### Task prompt
Only the lines holding the word "input" are wanted; copy each of them from the listing.

### Information shown
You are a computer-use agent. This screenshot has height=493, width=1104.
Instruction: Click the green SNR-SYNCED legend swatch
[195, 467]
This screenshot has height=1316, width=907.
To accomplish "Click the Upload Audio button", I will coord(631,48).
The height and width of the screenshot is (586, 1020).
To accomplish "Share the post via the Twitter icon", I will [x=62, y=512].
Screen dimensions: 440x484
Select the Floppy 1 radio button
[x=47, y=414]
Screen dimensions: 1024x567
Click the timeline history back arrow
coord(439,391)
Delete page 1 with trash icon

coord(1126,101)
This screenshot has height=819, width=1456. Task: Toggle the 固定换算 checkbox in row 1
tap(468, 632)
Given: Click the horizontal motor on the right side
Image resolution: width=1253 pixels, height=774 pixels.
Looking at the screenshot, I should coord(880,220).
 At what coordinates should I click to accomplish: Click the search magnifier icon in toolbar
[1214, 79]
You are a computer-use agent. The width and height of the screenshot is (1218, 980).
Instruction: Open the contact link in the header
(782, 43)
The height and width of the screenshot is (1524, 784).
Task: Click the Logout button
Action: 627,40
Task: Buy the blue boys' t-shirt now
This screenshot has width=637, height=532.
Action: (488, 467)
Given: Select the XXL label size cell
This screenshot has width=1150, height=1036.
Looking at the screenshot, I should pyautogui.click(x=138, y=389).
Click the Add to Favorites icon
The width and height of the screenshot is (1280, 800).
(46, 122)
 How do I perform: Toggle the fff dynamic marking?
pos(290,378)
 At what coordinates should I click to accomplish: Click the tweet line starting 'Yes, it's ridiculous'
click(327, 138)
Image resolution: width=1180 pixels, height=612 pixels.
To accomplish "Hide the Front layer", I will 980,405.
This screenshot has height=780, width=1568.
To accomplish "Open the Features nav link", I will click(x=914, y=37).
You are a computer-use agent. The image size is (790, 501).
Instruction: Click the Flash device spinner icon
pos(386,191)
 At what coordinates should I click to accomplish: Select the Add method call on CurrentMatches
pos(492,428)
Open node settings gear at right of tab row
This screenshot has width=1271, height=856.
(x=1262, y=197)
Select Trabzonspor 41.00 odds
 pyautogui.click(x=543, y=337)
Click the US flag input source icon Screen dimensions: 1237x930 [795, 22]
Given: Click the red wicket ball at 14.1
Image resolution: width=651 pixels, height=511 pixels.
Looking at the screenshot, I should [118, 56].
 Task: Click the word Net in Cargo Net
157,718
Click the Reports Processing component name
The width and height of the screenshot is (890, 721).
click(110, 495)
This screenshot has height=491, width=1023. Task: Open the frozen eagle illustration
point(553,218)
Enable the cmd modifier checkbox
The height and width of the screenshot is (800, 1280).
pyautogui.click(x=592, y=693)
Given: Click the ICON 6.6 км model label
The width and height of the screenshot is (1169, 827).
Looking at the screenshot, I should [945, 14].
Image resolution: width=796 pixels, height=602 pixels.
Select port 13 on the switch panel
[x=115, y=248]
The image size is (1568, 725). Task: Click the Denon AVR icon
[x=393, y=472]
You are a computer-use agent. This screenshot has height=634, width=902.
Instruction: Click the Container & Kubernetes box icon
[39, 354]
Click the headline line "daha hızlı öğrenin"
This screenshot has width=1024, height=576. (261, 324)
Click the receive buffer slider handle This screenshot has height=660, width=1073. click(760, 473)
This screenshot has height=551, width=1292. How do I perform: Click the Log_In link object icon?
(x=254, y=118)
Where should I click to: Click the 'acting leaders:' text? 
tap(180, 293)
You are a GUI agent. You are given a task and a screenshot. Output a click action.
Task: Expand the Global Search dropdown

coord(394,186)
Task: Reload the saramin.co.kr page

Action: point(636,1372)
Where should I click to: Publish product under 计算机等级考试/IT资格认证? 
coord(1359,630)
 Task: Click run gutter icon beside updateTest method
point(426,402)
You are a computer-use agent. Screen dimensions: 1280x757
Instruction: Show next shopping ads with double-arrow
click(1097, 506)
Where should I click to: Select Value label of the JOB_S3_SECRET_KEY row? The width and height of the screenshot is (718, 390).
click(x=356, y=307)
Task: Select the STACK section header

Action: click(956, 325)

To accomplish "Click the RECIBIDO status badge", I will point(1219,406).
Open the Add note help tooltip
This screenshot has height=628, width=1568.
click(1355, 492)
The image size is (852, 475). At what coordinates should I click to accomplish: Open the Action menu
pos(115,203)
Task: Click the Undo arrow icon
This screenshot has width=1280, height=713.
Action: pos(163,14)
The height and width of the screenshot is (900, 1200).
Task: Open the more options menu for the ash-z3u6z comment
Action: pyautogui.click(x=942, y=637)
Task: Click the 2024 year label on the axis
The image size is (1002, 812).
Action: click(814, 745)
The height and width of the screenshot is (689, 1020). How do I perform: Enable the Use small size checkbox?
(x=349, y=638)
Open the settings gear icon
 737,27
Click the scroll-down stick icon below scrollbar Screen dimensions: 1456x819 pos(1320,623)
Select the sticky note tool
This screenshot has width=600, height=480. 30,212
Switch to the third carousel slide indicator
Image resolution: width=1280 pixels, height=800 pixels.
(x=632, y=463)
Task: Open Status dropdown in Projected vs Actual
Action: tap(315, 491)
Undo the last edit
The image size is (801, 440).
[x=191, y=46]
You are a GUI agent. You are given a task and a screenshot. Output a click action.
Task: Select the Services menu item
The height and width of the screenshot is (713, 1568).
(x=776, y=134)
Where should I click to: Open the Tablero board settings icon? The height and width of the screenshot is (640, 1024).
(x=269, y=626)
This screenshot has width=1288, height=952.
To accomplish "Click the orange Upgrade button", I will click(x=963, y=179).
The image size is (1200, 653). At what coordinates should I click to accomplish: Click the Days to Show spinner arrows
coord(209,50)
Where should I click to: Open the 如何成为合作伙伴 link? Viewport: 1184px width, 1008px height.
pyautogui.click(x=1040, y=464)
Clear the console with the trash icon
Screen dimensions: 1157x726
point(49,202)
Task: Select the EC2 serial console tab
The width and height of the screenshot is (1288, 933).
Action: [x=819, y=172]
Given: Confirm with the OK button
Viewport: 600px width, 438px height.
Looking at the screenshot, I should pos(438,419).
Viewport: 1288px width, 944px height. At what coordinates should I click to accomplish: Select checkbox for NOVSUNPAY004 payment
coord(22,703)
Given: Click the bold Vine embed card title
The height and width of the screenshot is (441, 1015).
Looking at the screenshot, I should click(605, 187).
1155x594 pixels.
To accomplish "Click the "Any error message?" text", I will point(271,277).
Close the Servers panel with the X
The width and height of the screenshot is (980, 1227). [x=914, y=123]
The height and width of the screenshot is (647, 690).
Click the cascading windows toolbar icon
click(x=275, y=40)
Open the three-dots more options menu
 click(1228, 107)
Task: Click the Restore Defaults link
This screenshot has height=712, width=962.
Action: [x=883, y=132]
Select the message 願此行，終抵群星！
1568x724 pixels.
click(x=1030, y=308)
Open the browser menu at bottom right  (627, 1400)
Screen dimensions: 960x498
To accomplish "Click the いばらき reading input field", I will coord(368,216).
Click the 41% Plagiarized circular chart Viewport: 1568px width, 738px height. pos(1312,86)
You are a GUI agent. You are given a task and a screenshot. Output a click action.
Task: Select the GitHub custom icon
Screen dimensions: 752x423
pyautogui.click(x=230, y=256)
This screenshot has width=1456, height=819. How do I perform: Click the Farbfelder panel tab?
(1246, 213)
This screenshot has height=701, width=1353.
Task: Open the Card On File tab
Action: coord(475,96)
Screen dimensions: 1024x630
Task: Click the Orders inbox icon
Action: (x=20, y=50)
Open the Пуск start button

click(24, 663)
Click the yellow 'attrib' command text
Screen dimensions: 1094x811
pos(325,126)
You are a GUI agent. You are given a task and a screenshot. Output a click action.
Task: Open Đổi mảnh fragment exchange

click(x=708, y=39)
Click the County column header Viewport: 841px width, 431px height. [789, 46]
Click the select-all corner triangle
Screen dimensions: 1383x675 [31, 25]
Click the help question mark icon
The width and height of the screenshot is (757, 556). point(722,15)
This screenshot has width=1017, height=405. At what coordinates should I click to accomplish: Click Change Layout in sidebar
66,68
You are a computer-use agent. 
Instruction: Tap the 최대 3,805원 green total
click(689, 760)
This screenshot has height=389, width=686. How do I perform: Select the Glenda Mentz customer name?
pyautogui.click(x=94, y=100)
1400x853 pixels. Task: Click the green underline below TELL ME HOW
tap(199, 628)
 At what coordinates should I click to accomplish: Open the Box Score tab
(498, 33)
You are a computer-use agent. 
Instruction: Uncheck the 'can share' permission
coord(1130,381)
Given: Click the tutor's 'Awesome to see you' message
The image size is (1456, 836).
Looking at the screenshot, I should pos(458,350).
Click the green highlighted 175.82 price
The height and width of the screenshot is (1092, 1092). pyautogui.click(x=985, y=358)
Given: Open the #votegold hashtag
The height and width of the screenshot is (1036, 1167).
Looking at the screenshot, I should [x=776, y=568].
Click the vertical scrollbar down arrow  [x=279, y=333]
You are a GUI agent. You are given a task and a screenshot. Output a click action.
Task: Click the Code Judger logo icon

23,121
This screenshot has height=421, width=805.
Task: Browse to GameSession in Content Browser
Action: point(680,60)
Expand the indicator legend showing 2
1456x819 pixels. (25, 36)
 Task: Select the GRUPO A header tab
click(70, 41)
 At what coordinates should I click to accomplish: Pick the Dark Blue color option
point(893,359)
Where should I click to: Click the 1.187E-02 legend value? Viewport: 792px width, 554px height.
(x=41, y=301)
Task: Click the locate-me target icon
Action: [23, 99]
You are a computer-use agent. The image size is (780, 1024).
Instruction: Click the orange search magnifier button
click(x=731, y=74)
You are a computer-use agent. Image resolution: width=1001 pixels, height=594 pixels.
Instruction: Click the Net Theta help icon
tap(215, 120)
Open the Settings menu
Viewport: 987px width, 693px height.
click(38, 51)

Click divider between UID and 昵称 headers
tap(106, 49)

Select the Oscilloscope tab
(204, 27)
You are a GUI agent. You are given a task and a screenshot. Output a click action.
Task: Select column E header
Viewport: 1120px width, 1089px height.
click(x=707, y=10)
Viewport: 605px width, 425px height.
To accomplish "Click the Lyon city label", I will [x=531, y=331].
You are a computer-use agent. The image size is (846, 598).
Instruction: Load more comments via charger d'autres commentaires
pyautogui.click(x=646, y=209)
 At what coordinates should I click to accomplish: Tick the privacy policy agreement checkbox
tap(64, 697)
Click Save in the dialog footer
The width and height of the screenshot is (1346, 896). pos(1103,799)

### Output for this task
Click the US flag input source icon Screen dimensions: 1237x930 [795, 22]
To accomplish "Click the いばらき reading input field", I will coord(368,216).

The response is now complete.